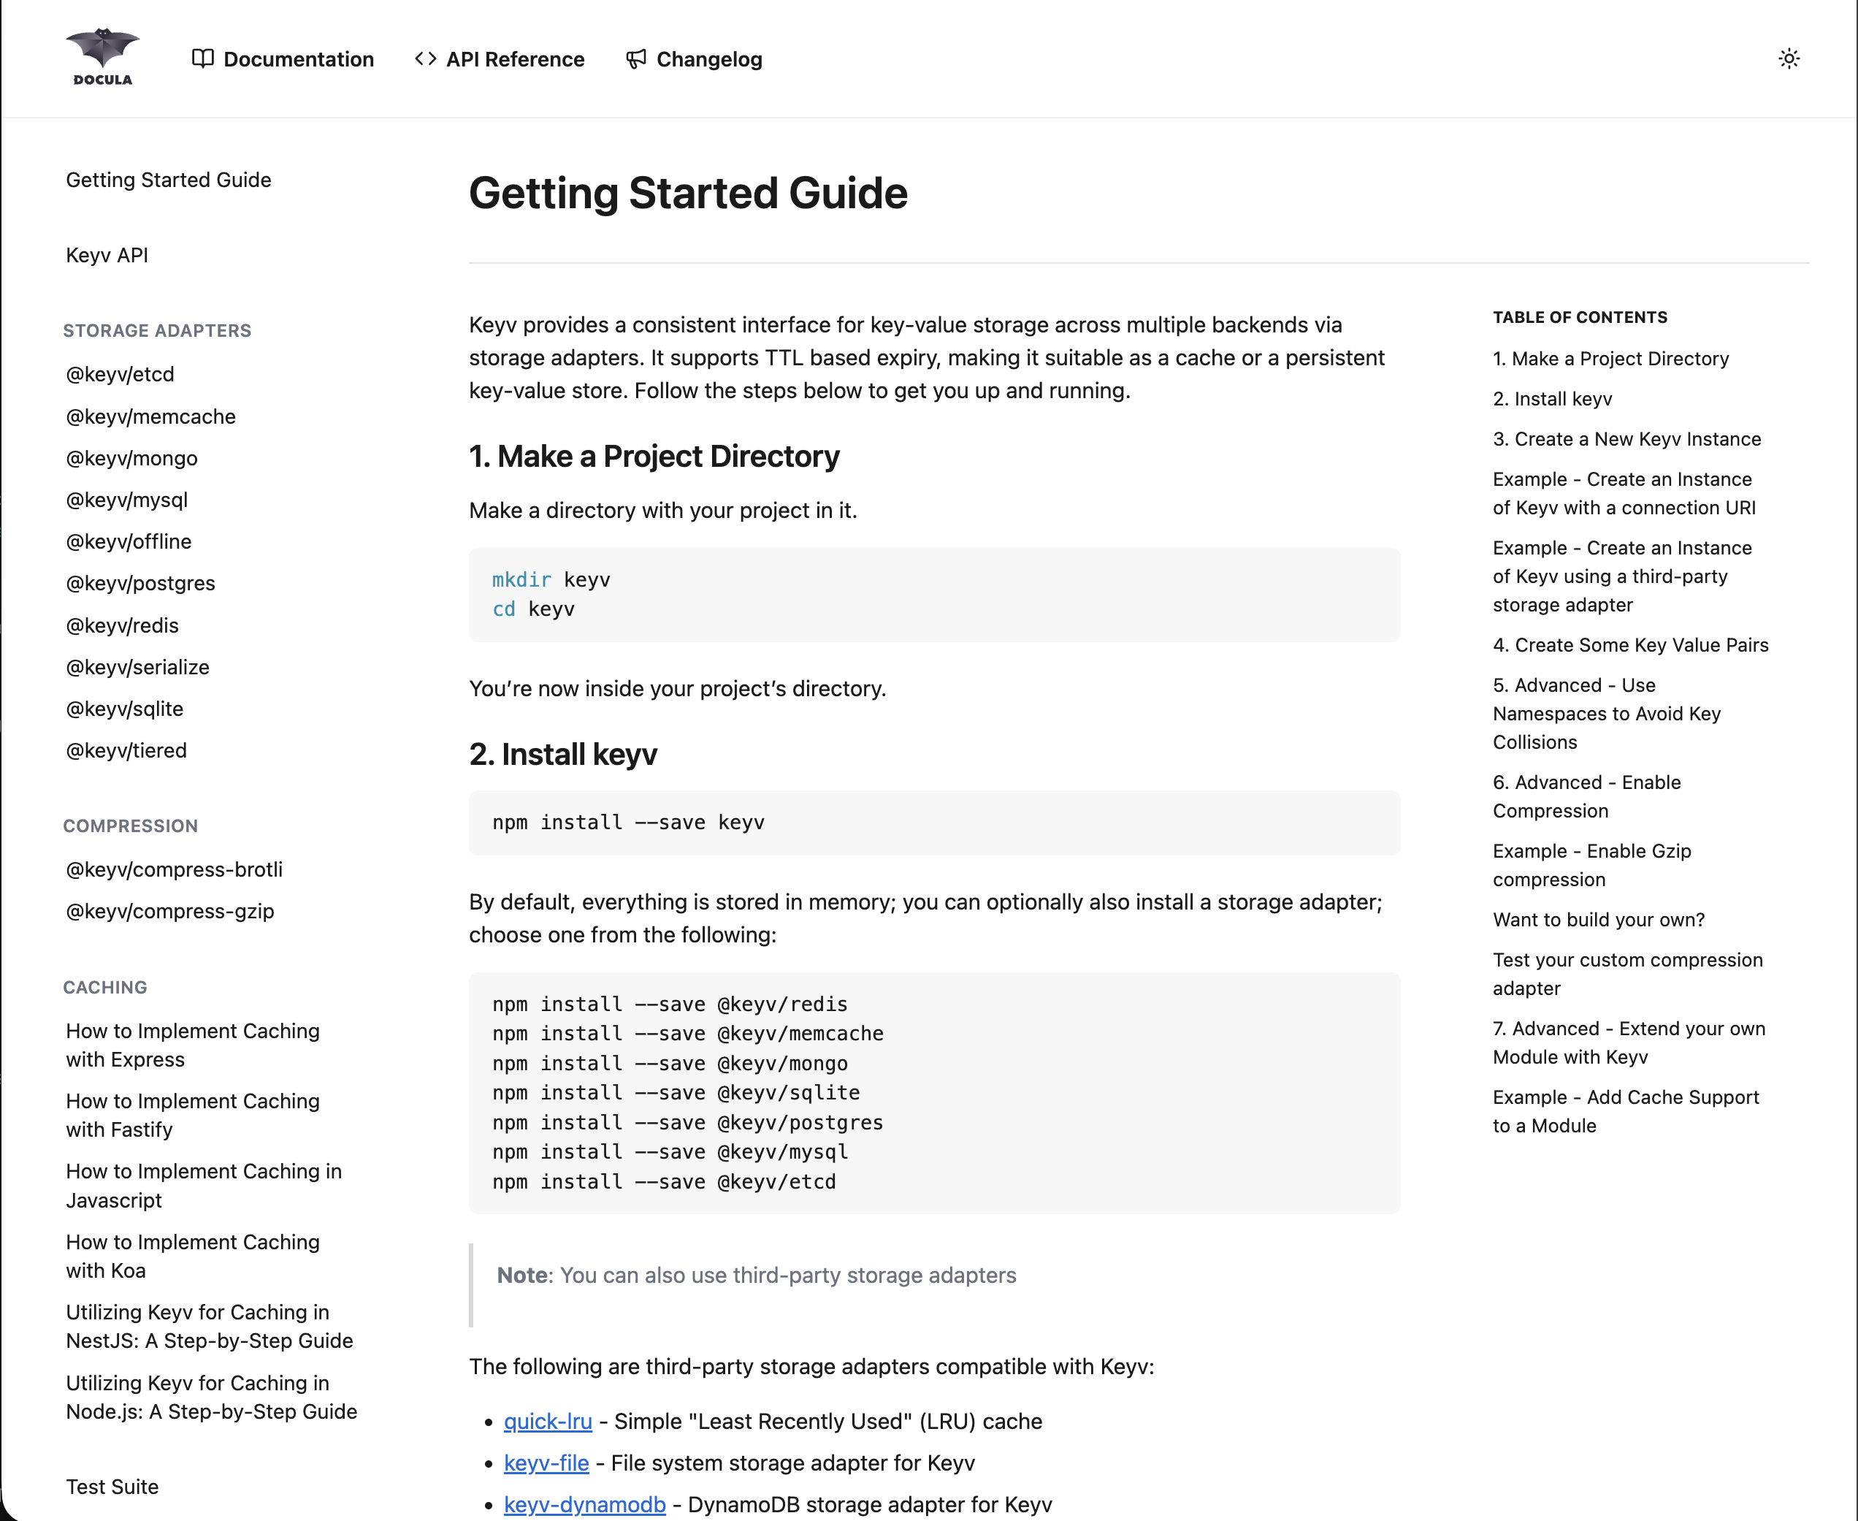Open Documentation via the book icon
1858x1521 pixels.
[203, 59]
========
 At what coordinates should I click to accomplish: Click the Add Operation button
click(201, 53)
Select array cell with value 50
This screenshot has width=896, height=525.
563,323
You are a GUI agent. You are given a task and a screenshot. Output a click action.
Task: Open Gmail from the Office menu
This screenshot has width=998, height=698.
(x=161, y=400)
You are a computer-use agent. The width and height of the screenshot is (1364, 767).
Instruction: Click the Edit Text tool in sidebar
========
Copie sem nenhuma alteração as linhas dos dados acima que vão da linha que contém "You are a GUI" até a linha que contém "Instruction: Click the", incluindo as duas.

You are a GUI agent. You are given a task and a screenshot. Output a click action.
Task: Open Gmail from the Office menu
This screenshot has width=998, height=698.
(x=161, y=400)
You are a computer-use agent. The width and height of the screenshot is (1364, 767).
Instruction: Click the Edit Text tool in sidebar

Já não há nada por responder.